REQUIREMENT:
Among the lines of the data, copy those that hold "Youth".

[DATA FOR THE TASK — start]

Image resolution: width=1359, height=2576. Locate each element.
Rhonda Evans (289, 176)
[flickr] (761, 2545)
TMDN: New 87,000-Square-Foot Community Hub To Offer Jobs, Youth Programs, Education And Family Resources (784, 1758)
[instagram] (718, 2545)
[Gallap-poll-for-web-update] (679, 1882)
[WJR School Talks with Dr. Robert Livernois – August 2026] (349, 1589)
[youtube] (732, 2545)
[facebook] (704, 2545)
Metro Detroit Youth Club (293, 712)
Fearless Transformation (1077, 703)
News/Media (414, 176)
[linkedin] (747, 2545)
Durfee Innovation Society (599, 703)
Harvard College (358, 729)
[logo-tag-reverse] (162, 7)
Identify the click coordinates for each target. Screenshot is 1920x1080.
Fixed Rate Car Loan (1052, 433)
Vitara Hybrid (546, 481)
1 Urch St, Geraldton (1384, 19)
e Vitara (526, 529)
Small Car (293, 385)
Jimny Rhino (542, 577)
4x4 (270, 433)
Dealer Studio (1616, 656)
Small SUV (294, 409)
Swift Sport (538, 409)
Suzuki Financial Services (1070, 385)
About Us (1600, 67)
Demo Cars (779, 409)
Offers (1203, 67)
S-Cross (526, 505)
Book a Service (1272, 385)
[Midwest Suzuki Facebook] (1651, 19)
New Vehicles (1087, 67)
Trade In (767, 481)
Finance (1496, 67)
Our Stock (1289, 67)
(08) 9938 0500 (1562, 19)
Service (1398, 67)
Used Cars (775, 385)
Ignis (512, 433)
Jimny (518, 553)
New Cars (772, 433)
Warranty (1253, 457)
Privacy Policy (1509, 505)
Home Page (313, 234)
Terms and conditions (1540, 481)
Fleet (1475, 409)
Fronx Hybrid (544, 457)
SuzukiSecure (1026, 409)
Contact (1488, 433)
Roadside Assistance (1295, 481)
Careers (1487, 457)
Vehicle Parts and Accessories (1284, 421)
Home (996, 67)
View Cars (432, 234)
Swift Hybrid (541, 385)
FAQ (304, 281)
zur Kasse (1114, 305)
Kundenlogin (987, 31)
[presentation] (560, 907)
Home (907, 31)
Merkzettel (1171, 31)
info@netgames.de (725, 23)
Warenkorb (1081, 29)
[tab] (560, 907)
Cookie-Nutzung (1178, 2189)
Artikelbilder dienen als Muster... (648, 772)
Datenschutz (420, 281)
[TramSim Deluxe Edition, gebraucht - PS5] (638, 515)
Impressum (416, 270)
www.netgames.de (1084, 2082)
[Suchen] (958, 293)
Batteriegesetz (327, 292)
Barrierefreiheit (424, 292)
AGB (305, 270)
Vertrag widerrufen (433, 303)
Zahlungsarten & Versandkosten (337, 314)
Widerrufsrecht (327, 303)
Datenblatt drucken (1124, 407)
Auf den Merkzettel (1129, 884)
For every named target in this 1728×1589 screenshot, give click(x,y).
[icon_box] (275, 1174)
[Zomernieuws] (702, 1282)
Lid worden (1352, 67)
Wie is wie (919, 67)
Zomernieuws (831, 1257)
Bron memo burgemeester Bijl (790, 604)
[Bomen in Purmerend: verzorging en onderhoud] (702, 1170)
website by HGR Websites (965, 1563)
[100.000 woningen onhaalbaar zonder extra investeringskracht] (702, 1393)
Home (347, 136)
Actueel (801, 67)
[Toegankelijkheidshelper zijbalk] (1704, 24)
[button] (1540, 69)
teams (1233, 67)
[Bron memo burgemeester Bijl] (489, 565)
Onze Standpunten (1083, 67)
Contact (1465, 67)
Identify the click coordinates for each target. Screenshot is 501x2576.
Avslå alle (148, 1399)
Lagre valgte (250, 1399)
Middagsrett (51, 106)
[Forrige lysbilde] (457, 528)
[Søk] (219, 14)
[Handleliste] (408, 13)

[DATA FOR THE TASK — finish]

ANSWER BELOW:
TMDN: New 87,000-Square-Foot Community Hub To Offer Jobs, Youth Programs, Education And Family Resources (784, 1758)
Metro Detroit Youth Club (293, 712)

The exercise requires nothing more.